Task description: Take from the records below each line that holds "computer".

The records:
Content starts
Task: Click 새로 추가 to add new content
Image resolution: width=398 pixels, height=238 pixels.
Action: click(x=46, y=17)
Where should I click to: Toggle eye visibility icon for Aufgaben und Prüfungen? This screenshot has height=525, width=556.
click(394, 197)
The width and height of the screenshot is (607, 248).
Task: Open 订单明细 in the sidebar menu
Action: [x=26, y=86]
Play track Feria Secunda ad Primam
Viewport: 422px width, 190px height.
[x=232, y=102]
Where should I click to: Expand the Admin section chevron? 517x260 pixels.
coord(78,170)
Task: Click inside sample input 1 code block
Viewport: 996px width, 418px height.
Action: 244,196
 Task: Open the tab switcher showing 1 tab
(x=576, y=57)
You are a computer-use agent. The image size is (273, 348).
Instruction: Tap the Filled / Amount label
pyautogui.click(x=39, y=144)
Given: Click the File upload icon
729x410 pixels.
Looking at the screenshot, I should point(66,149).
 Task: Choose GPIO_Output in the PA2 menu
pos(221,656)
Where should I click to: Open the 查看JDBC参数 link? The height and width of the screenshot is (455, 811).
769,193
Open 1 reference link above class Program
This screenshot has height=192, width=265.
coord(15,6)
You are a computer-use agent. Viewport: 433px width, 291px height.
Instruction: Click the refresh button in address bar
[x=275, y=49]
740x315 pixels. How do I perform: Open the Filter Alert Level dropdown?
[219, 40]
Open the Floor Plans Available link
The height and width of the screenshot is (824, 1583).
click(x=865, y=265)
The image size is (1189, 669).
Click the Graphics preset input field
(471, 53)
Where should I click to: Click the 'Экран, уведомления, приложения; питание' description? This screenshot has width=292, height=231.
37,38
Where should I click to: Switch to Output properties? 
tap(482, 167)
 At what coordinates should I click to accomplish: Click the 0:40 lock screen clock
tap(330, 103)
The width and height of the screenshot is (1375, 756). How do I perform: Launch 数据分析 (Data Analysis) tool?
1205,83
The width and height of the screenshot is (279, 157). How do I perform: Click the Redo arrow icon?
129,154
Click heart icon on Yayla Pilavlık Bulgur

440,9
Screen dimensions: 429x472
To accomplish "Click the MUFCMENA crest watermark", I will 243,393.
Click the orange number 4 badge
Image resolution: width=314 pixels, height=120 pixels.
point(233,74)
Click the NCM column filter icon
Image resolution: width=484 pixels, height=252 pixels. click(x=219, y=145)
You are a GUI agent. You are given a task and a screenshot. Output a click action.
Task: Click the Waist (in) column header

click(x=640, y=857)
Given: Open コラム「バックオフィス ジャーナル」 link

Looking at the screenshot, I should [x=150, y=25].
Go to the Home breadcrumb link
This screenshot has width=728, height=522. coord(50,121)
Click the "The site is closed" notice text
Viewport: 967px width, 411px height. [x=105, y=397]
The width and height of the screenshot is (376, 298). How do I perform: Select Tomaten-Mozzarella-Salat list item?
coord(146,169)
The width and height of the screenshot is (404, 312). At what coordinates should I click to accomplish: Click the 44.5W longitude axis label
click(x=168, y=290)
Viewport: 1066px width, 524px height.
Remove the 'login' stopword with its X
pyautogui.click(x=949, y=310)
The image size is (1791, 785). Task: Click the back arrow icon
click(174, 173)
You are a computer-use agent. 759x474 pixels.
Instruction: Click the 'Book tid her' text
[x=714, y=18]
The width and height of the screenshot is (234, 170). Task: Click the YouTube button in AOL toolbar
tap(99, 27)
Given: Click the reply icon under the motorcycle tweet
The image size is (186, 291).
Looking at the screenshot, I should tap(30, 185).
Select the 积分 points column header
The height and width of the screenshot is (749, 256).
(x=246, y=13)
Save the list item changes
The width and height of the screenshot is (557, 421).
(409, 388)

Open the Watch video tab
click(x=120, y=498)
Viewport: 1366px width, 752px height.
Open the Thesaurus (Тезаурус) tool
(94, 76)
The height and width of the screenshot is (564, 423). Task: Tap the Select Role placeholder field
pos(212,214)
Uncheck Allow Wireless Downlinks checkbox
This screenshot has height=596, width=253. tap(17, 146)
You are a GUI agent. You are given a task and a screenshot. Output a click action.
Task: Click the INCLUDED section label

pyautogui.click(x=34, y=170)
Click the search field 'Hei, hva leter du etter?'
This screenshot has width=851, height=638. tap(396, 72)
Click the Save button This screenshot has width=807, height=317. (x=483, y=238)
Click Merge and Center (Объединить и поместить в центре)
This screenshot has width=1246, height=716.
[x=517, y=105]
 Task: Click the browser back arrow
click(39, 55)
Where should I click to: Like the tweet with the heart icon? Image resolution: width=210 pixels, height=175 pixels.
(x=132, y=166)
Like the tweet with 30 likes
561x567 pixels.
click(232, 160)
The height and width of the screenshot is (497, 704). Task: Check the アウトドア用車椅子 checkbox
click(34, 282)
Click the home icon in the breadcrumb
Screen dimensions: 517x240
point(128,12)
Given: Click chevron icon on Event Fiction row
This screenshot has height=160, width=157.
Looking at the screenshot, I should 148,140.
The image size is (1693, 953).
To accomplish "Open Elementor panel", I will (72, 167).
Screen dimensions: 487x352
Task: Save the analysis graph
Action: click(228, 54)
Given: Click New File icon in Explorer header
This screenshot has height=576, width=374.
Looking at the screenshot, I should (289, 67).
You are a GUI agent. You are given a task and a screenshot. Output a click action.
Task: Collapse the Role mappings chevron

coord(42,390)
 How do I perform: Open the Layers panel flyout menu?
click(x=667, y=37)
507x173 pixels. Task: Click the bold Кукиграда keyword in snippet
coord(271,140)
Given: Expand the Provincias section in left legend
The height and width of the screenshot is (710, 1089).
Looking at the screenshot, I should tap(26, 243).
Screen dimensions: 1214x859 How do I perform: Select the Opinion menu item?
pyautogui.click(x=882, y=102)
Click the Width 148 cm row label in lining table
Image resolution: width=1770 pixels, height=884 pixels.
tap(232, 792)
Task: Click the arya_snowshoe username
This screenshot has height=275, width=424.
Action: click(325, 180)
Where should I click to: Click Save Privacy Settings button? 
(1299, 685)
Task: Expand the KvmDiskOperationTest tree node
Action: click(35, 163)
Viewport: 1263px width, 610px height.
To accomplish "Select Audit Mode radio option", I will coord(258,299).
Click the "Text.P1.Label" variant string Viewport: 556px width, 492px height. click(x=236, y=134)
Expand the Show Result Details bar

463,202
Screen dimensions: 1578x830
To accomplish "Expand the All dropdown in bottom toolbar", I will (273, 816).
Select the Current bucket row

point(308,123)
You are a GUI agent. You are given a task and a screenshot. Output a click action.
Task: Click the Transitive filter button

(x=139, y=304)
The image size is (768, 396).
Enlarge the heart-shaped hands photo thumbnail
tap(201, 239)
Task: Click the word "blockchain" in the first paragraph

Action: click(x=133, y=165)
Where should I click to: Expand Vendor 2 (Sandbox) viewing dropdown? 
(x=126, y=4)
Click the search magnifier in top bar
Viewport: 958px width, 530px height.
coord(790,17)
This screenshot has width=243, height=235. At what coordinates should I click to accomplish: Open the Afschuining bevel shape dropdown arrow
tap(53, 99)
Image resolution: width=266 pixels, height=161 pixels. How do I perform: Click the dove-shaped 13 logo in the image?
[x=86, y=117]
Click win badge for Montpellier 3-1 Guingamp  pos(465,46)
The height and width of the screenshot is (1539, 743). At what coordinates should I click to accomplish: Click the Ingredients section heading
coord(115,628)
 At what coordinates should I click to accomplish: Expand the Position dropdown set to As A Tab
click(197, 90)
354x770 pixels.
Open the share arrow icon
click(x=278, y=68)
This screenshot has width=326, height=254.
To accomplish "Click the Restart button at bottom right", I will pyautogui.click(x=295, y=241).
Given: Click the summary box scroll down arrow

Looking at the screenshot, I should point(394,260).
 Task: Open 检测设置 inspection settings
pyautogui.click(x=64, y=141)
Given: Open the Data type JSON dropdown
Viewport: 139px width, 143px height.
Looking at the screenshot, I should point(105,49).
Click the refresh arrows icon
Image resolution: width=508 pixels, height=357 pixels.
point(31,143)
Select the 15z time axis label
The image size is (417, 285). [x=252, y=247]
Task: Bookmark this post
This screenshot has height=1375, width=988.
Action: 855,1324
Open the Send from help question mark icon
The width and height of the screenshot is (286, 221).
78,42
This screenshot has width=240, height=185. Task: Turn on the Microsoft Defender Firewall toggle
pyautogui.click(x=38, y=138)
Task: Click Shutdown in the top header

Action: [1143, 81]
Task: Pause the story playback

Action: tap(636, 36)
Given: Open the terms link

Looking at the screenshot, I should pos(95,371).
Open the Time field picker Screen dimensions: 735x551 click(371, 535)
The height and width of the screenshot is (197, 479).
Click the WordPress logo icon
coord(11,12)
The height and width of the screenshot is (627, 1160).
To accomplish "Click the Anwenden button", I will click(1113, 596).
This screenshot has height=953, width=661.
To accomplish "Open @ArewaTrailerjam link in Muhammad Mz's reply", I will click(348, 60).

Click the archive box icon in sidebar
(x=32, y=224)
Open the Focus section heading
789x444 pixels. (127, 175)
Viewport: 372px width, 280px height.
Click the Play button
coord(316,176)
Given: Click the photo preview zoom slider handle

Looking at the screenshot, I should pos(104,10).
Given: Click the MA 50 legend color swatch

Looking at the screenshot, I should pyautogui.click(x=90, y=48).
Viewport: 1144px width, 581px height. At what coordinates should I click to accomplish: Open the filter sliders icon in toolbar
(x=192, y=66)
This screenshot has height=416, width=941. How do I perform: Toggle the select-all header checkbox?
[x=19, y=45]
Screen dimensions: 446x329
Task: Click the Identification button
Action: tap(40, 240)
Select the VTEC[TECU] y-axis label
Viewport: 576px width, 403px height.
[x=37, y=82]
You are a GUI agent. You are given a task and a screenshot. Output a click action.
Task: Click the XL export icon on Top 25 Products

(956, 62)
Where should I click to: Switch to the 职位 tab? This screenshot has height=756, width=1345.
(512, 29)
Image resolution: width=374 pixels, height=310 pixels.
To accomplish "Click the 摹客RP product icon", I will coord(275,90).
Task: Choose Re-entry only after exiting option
Content ends
Completed task:
You are a computer-use agent. The image size is (273, 348).
You are a computer-use agent. Viewport: 433px width, 291px height.
You are a computer-use agent. 759x474 pixels.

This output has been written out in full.